* What is needed:
For the entries that follow, give the number of lines holding the string "computer" and nothing more.

* Extracted records:
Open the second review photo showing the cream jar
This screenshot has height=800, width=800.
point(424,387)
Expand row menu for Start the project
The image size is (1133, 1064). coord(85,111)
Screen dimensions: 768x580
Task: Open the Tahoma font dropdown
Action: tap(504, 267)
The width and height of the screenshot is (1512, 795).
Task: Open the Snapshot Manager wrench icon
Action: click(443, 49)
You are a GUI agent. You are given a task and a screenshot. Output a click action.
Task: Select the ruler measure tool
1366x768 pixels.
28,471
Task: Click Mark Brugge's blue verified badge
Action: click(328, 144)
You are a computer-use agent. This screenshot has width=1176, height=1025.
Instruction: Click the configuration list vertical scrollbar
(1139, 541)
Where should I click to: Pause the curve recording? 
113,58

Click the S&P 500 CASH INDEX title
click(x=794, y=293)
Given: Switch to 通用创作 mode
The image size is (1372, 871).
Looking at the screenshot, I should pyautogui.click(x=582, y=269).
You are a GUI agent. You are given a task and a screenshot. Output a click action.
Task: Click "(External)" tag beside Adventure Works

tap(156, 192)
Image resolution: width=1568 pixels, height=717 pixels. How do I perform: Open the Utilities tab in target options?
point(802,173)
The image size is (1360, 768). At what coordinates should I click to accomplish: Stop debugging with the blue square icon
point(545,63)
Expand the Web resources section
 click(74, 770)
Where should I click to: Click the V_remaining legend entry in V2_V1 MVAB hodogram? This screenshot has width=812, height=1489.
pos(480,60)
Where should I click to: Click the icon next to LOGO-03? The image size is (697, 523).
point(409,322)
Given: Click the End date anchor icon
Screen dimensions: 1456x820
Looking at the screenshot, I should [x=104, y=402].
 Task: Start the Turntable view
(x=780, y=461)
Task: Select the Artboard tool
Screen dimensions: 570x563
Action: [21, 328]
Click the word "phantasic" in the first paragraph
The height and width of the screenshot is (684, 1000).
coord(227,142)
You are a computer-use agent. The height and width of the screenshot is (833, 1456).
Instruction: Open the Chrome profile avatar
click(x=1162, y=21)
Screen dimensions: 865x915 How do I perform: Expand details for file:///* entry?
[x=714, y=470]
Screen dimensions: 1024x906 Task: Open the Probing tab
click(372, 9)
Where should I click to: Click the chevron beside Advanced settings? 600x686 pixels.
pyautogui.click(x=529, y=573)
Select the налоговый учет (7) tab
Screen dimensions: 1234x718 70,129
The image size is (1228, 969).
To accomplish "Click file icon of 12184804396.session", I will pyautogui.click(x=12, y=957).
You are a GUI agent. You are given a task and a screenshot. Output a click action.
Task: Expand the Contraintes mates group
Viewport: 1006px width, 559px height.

* Response:
2